本文:
今回はイヤホンのケーブルに関する記事です。
ちょっと専門的な内容になってしまいますがお許しください。

イヤホンケーブルを変えると音質は変わるのか?
(リケーブルの効果はあるのか?)
これはWebでも論争になっている問題なのです。
また、今回はケーブルに関する技術についても少し調べてみました。

この数日、ケーブルの技術、電磁気学の基礎に関係する資料を調べて読みました。
そして、科学的にリケーブルによる音質の変化があるという仮説にたどり着きました。
僕が考えた仮説は、導線に発生する表皮効果・近接効果により、ケーブルの周波数〜抵抗値の特性が変化することに基づいています。

今回の記事を書きながら驚いたのは、100年以上前から使われているLitz(リッツ)線というケーブルが、既にこの問題を解決しているということです。
コンピュータがない時代のエンジニアたちの優れた直感、想像力には感動しますね。
僕らより優れているところがいっぱいあるなぁ。

リケーブルの効果について考えた

僕は戸惑っていた

僕はエンジニアなので、良導体であるケーブルの材質が少々変わっても、イヤホンの音が変わるはずがないと考えていました。
ところが、少し前に購入したイヤホン、intime翔DD The Head for MMCXに何本かケーブルを付け変えて音楽を聴いてみたら、明らかに音質が違うと感じたのです。

困ったな。
何故そう聞こえるのだろう?
リケーブルの効果については、かねてよりマニアの間で論争となっています。

やること:
上の本文のうち、「そして、科学的にリケーブルによる音質の変化があるという仮説にたどり着きました。」から「僕らより優れているところがいっぱいあるなぁ。」までを、「僕らより優れているところがいっぱいあるなぁ。」の部分も含めて一字も変えずに抜き出して返してください。

データ:

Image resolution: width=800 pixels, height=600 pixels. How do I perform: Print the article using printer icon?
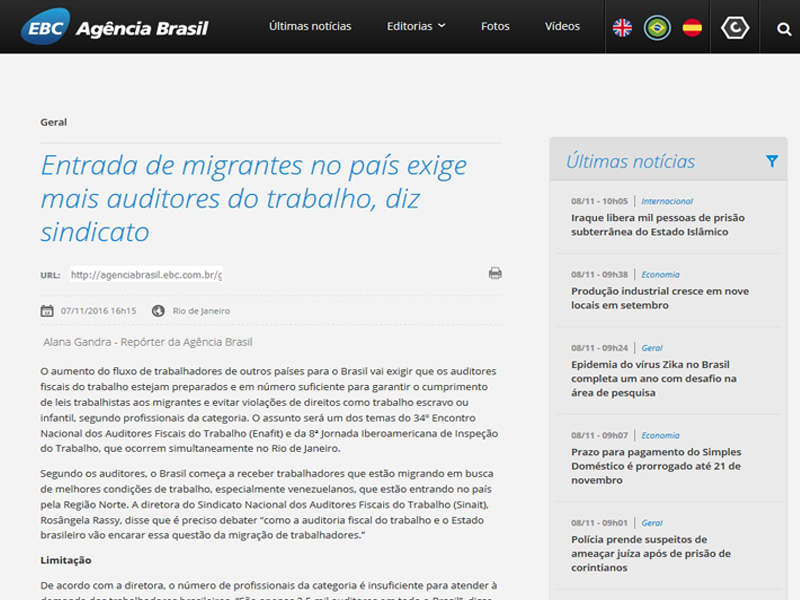(495, 273)
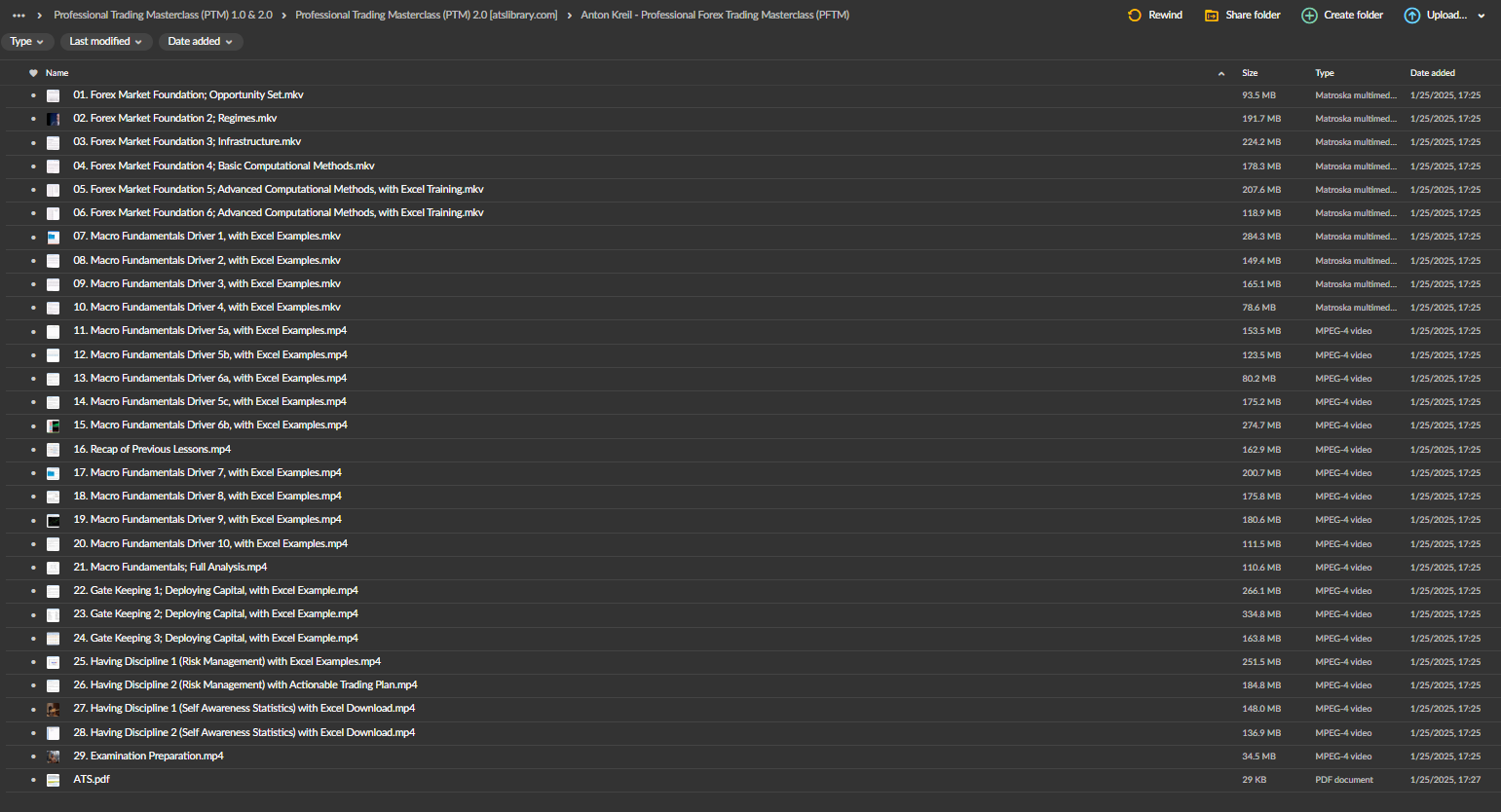Navigate to the PTM 2.0 [atslibrary.com] breadcrumb

[x=426, y=16]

答え:
そして、科学的にリケーブルによる音質の変化があるという仮説にたどり着きました。
僕が考えた仮説は、導線に発生する表皮効果・近接効果により、ケーブルの周波数〜抵抗値の特性が変化することに基づいています。

今回の記事を書きながら驚いたのは、100年以上前から使われているLitz(リッツ)線というケーブルが、既にこの問題を解決しているということです。
コンピュータがない時代のエンジニアたちの優れた直感、想像力には感動しますね。
僕らより優れているところがいっぱいあるなぁ。